How do I get this to download every time I try to down load it. It says not to directly link to the download????? 

What am i doing wrong?

thanks 4 any help


----------



## erocker (Jan 19, 2010)

Select the mirror closest to you: http://www.techpowerup.com/downloads/1709/mirrors.php


----------



## Beginner 1960 (Jan 19, 2010)

Still giveing me the same replie will not let me download

Thanks 4 the quick repley


----------



## erocker (Jan 19, 2010)

Strange. Try right clicking-->Open in New window. If that doesn't work delete your web browser cache/cookies/temp files.

In Internet Explorer it's: Tools->Internet Options->Delete Browsing History.


----------



## Beginner 1960 (Jan 19, 2010)

Tryed it in new window didn't work.

Deleted history/cache/cookies/tenp files still nothing.

It ask me if I was doing something illeagel.

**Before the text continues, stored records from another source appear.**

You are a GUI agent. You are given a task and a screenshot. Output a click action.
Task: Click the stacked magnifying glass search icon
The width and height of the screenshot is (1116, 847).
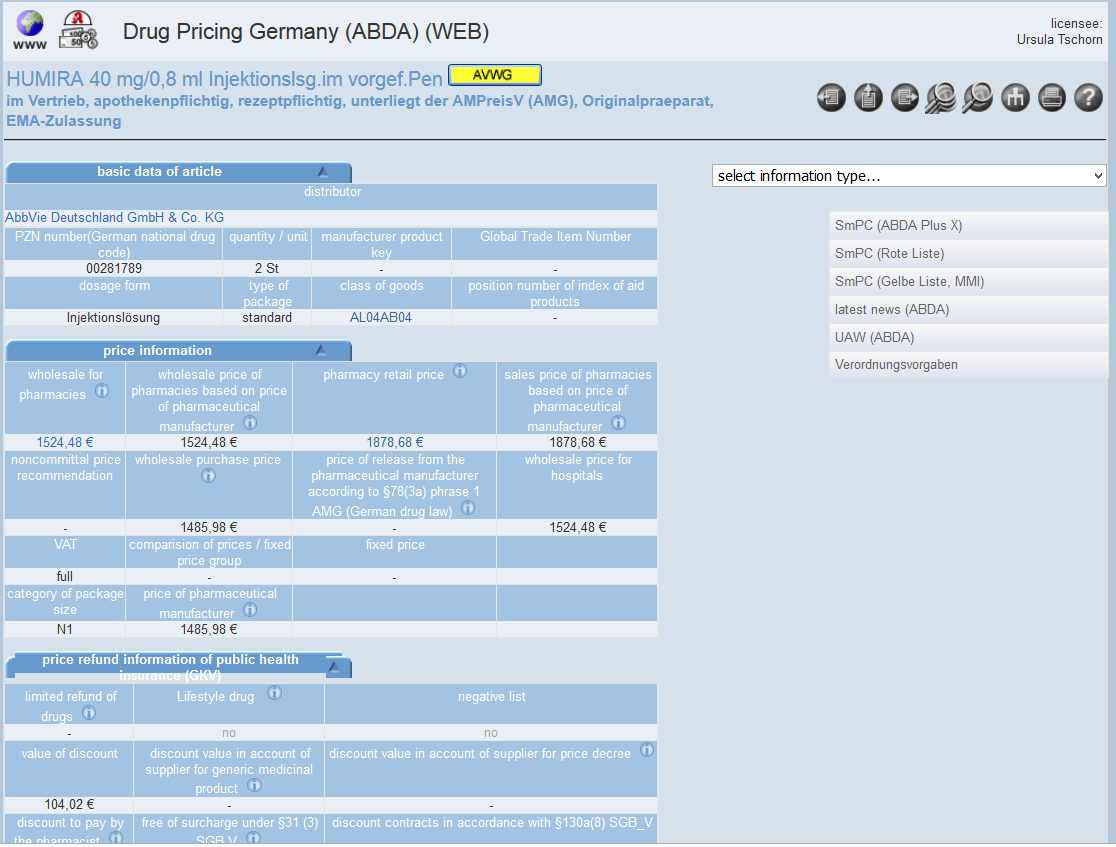click(941, 98)
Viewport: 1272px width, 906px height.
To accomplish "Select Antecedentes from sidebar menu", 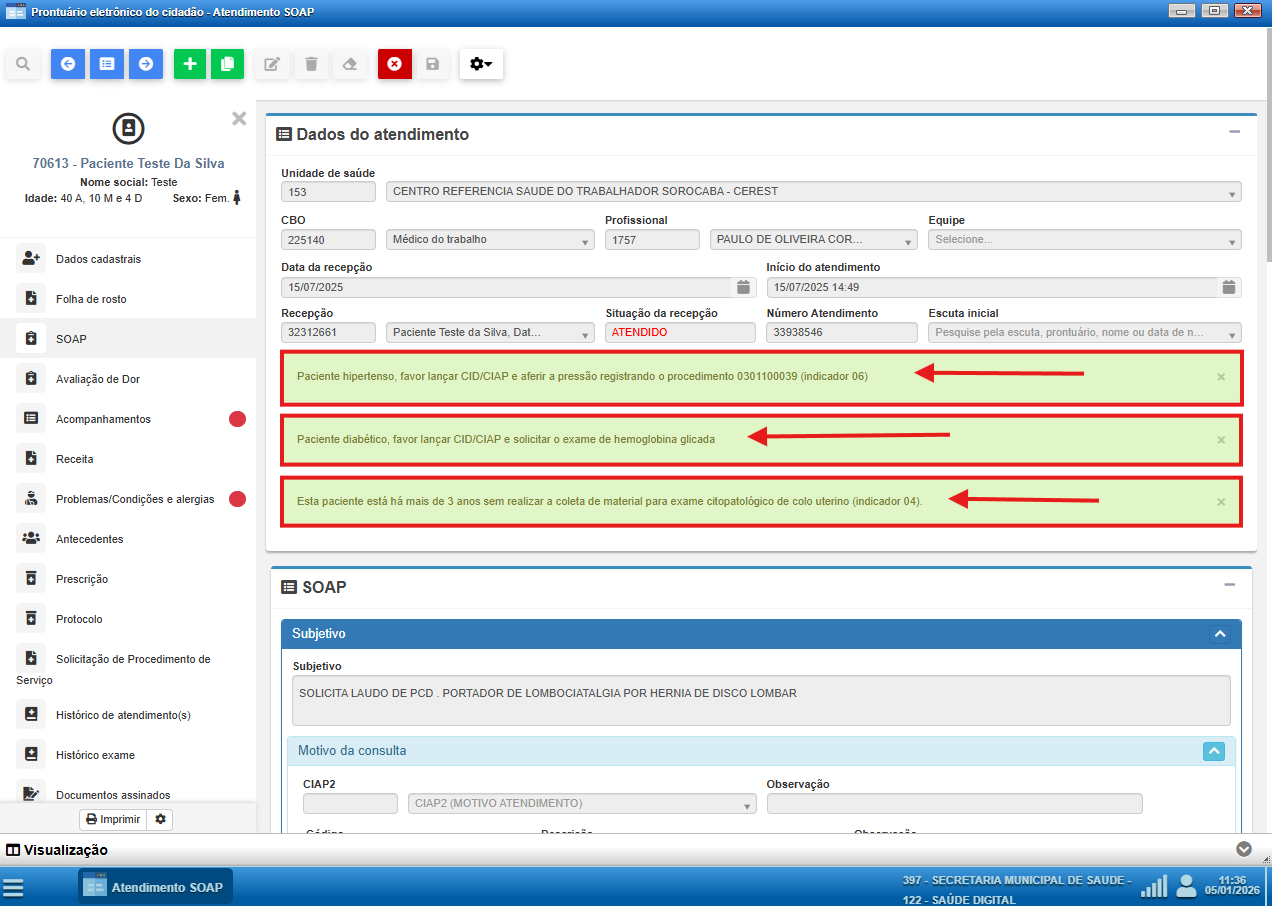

I won't go to jail 4 trying to down load it will I. lol


----------



## Deleted member 74752 (Jan 19, 2010)

Expect the FBI any time now...


----------



## W1zzard (Jan 19, 2010)

are you using a web proxy?


----------



## Mussels (Jan 19, 2010)

he might also have a download manager that's screwing with the referrer


----------



## W1zzard (Jan 19, 2010)

tpu isnt checking the referrer


----------



## cbupdd (Jan 19, 2010)

try: http://www.techpowerup.com/downloads/1709h/GPU-Z.0.3.8.exe
right click-> save link as > select the folder you want.


----------



## Beginner 1960 (Jan 21, 2010)

Got it to download don't know what the problom was thank eveyone 4 the help!!!!


----------